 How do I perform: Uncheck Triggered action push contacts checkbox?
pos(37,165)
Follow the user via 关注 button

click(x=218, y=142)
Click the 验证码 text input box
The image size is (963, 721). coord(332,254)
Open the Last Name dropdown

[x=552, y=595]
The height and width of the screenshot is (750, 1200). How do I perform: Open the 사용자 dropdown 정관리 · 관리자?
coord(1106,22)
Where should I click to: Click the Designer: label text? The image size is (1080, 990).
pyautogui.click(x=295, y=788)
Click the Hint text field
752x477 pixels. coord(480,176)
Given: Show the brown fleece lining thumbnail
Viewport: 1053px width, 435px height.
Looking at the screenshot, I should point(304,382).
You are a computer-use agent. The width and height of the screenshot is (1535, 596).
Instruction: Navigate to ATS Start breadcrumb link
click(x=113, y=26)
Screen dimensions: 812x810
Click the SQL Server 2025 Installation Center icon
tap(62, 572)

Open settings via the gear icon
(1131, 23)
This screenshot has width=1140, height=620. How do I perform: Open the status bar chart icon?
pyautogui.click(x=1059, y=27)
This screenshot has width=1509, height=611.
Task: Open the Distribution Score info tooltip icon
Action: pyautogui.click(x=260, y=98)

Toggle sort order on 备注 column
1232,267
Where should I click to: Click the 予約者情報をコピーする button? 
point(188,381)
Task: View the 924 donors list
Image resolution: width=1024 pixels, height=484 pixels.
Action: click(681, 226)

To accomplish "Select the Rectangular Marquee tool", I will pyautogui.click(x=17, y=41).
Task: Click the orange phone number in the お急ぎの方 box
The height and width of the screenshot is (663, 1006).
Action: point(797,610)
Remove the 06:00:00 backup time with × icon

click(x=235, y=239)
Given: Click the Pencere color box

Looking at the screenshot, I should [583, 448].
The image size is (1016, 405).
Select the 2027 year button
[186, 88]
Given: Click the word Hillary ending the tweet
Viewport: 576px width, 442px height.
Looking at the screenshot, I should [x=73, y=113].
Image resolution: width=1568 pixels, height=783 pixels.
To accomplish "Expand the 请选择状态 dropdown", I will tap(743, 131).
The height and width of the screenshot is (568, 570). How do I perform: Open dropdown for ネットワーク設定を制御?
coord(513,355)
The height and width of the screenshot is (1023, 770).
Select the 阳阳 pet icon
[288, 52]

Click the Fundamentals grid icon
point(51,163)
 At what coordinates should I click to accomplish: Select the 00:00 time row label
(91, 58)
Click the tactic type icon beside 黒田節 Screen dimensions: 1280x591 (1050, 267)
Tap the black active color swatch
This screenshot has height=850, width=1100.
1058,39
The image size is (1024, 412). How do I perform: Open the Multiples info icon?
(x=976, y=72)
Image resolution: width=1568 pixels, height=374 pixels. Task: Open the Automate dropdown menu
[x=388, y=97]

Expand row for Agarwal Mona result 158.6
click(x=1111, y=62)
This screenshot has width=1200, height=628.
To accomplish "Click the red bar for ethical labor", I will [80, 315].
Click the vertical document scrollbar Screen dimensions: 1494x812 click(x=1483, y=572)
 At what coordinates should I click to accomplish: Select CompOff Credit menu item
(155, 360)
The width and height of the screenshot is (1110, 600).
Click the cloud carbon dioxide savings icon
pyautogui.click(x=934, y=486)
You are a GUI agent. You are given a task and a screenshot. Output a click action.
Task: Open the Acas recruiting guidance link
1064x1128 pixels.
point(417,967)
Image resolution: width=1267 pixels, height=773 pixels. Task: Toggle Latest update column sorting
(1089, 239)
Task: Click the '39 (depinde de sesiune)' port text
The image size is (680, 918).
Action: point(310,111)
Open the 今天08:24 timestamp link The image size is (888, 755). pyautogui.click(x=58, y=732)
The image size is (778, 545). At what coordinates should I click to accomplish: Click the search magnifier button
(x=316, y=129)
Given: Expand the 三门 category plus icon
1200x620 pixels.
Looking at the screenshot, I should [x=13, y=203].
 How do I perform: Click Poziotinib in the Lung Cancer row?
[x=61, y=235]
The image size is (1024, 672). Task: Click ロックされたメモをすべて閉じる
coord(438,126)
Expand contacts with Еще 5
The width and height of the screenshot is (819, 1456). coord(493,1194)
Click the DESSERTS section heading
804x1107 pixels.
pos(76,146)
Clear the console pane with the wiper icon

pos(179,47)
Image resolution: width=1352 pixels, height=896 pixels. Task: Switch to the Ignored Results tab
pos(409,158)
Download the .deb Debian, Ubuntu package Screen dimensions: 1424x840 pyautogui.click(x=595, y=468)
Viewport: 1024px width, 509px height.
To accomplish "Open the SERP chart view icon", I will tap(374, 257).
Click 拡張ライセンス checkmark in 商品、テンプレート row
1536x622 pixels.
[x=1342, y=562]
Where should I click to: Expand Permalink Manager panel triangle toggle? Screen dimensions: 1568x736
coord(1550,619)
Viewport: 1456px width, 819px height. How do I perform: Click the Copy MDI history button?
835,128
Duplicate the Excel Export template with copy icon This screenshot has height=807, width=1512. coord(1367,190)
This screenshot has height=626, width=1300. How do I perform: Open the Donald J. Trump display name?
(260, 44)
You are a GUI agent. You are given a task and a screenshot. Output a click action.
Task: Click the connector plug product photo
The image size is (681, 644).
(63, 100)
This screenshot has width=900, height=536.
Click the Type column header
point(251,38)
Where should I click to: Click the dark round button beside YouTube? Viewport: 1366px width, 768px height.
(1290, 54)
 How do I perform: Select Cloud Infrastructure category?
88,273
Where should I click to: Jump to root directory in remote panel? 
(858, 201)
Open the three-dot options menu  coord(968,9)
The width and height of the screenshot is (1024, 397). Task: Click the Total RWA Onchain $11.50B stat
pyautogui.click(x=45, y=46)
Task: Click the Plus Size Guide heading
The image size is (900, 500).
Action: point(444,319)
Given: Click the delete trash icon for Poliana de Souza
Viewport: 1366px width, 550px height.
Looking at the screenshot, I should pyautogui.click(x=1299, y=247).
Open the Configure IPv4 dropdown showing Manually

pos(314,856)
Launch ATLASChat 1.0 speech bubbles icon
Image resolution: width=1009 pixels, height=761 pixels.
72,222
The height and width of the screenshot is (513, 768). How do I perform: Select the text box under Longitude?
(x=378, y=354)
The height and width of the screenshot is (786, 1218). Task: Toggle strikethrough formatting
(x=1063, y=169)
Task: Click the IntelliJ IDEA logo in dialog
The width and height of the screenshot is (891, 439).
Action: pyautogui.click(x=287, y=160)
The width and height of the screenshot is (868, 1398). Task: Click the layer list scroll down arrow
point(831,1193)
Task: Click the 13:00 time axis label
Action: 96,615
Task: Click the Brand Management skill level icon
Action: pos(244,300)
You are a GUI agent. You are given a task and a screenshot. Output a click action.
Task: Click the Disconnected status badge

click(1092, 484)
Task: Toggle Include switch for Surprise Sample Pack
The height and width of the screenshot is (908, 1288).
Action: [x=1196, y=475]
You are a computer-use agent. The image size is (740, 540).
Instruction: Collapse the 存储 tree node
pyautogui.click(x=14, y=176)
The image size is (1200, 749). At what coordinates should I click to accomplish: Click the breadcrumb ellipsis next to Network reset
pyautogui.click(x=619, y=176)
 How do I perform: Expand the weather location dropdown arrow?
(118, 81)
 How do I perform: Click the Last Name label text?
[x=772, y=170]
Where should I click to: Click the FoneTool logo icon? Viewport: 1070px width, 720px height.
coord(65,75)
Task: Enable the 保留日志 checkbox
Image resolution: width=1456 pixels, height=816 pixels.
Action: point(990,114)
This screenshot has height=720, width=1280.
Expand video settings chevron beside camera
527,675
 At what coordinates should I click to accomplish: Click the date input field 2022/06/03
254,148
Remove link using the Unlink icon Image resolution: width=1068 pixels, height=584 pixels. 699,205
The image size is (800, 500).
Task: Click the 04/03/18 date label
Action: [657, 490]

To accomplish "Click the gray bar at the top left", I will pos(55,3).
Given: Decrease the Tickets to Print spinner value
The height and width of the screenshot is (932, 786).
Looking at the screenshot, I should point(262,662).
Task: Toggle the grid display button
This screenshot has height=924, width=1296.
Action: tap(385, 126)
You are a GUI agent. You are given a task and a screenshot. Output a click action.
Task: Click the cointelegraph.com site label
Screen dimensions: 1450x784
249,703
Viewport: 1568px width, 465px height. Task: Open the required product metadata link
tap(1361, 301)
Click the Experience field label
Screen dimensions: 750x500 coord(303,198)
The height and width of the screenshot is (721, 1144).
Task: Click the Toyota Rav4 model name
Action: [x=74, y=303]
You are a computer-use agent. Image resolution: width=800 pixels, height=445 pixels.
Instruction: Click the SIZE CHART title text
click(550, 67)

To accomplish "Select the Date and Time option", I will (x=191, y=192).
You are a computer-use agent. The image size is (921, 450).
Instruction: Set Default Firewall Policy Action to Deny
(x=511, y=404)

Exercise:
Every line above that holds the word "computer" needs to be copied.

Exercise answer:
You are a computer-use agent. The width and height of the screenshot is (1535, 596).
You are a computer-use agent. The image size is (740, 540).
You are a computer-use agent. Image resolution: width=800 pixels, height=445 pixels.
You are a computer-use agent. The image size is (921, 450).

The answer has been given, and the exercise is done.